> [Problem to work on]:
Though the records contain pictures, copy none of them; repeat exactly the lines from the one with "The width and" to the end.

[Stored dataset items]
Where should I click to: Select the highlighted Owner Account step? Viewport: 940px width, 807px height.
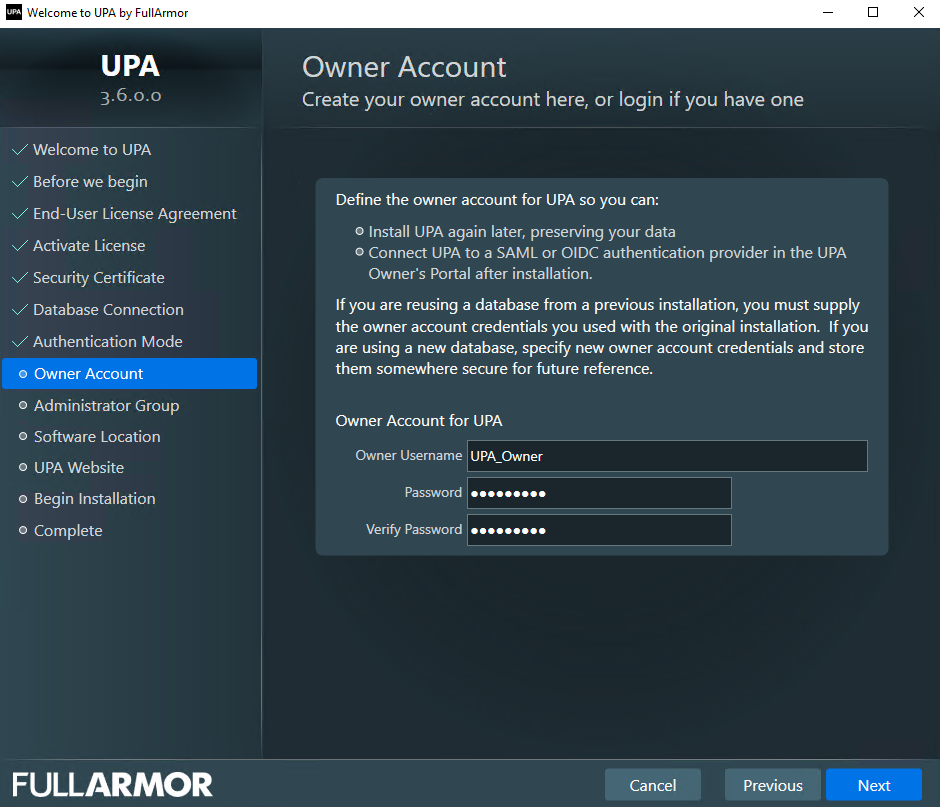click(89, 374)
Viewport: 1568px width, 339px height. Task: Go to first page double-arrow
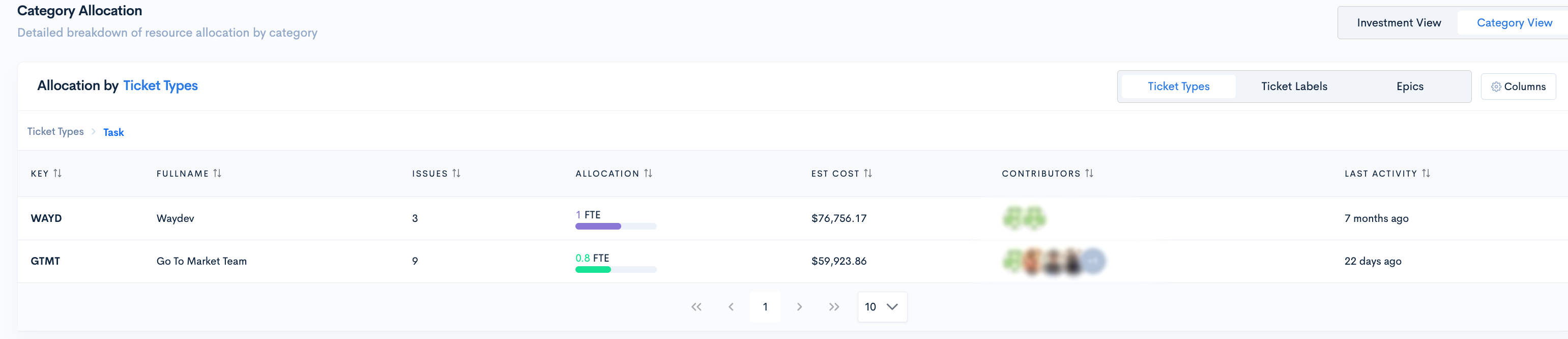(696, 307)
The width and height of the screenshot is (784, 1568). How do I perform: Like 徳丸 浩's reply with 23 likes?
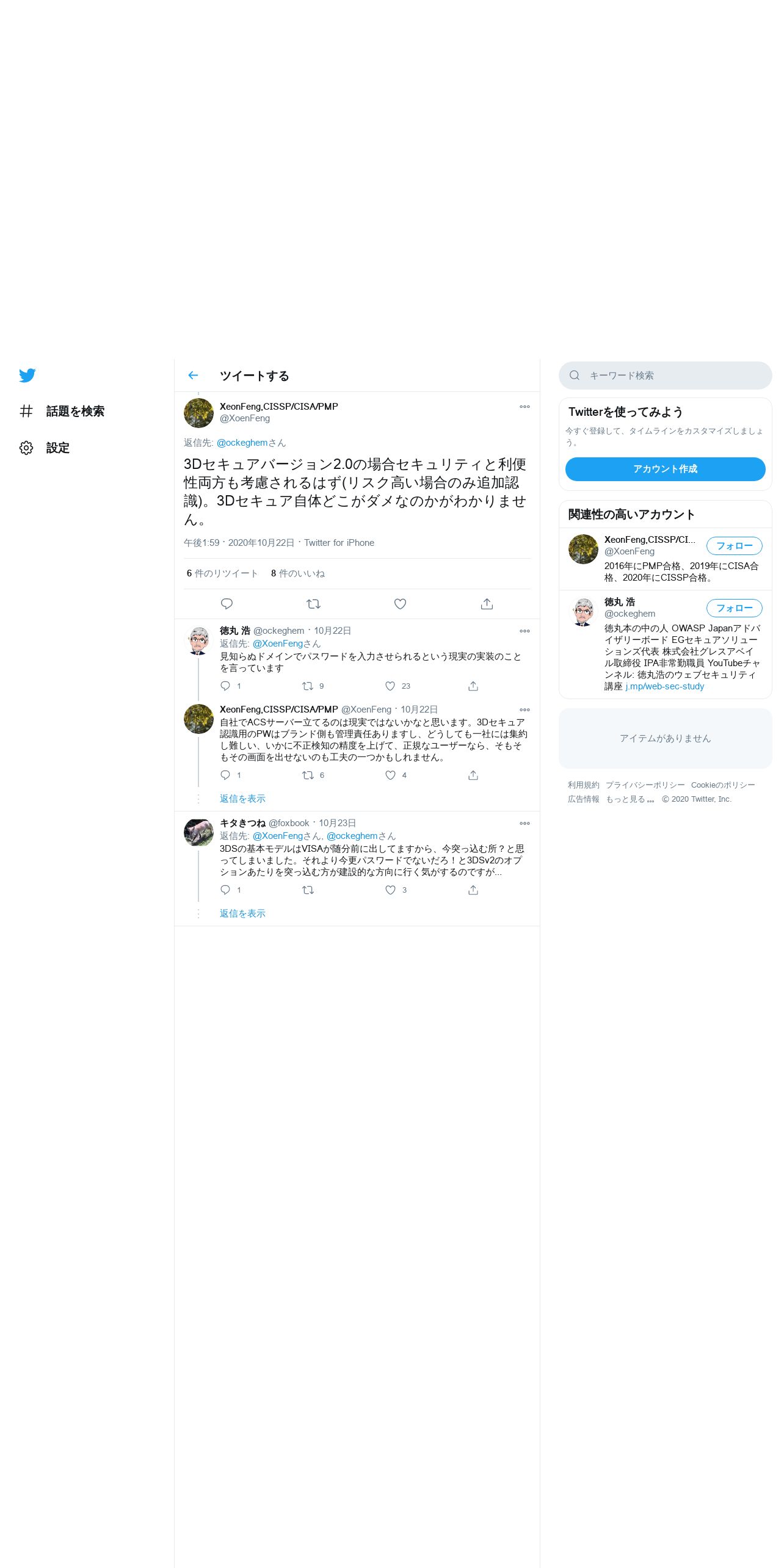click(390, 686)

> [Answer area]:
The width and height of the screenshot is (784, 1568). How do I perform: Like 徳丸 浩's reply with 23 likes?
click(390, 686)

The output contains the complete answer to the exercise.